Q. 痛みがとにかくひどいです。痛みはこのまま続くのでしょうか。

Q 肩の痛みがだんだんひどくなって整形外科に診てもらったところ、肩関節周囲炎(五十肩)と言われました。先生からはきちんとリハビリ(施術)しないと肩が上がらなくなる恐れもあるということで、しばらく病院に通っていますが、なかなか痛みがとれません。
痛みがとにかくひどいので、このまま施術を続けていいのか、病院を代えるべきか、それとももう治らないのか心配です。痛みはずっとこのまま続くのでしょうか。

五十肩の激しい痛みの期間には個人差がある

一般的な肩関節周囲炎(五十肩)の発症パターンと回復の流れを述べますと、以下のようになります。

◆ステップ1:急性期(6週~6ヶ月)
鈍い痛みを生じ、次第に肩を動かせる範囲が
狭まっていきます。
◆ステップ2:拘縮期(4か月~6ヶ月)
激痛を生じ、腕を動かせる範囲が著しく狭まります
◆ステップ3:回復期(6カ月~1年)
拘縮期をピークに次第に痛み・可動範囲が回復
していきます。

上記のステップについては、他のQAで詳しく述べていますが、
最も痛みが激しい時期が3か月続くことになります。そしてその後、
半年間から1年かけて痛みや可動範囲が徐々に回復していくようになります。

この3か月という期間は、あくまで平均的なものであり、
個人差がけっこうあります。

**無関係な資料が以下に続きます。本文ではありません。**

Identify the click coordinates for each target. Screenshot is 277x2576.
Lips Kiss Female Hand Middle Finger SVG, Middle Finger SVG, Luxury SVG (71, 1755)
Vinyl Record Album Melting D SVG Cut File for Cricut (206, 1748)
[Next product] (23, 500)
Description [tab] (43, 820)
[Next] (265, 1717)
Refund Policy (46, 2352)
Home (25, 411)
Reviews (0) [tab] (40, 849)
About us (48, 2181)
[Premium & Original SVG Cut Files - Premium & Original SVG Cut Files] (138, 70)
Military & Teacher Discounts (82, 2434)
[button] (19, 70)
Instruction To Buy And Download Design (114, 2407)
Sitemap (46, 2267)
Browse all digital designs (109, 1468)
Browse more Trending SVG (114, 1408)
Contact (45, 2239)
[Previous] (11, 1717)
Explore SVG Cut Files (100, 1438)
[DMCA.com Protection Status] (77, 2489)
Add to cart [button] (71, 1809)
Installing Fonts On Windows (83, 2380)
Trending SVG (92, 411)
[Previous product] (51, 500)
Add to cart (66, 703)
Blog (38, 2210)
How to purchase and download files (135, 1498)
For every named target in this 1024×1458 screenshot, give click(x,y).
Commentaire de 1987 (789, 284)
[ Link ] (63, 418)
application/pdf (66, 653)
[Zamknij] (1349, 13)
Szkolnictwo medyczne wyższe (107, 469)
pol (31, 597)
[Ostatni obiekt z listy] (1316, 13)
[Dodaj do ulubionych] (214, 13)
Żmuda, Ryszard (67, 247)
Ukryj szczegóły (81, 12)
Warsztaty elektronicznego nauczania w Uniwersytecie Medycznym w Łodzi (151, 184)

痛みの期間が数週間という方もいれば、
3か月以上を超える場合もあります。

ご質問の内容だけでは、どのくらいの期間、激しい痛みが続いているかは
わかりませんが、まずは、激しい痛みが起きてからどのくらい経過して
いるかを確認する必要はあります。

施術やリハビリを続けても治らない場合、他の疾患の可能性もある

先ほどの五十肩の発症パターンはあくまで放置していた
場合になります。

もし、そのまま放置していれば、激しい痛みは数か月続くことに
なりますが、整形外科などの施術を受けることで痛みの期間が
短くなったり、定期的なリハビリを行うことで痛みが和らぐ
ようになります。

症状がひどいと施術に長い期間を有する場合もありますが、
痛みが数か月経過しても改善せず、リハビリをしても痛みが
まったく和らぐことがない場合には、違う疾患が潜んでいる
可能性も否定できません。

患者さんの中には辛い痛みが起きていても、先生に言わずに
黙っている患者さんもおりますが、もし、詳しい状態を
説明していない場合には痛いことを我慢せずに、先生に
聞いてみるとよいです。

患者さんから具体的な症状を聞いて、先生も他の疾患の可能性を
疑うようになります。

そして、痛みを生じている筋肉や腱・関節の部分をMRIや
CTスキャンなどの精密検査を行って原因を探ってくれる
ようになります。

肩以外の疾患の可能性

肩の痛みの原因は、五十肩のみではありません。

腱板炎、腱板損傷、骨折の後遺症、肩峰下滑液包炎、関節唇損傷などの
肩の損傷の可能性もあります。これらの肩の異常は
いずれも五十肩とは異なるものになります。

また、心筋梗塞や胆石の前兆症状で肩に痛みが起きる
ことがあります。

どうしても治らない場合には、先生にもう一度痛みの状態を詳しく説明し、
他の病気の可能性がないかを検査してもらうことも必要かと思います。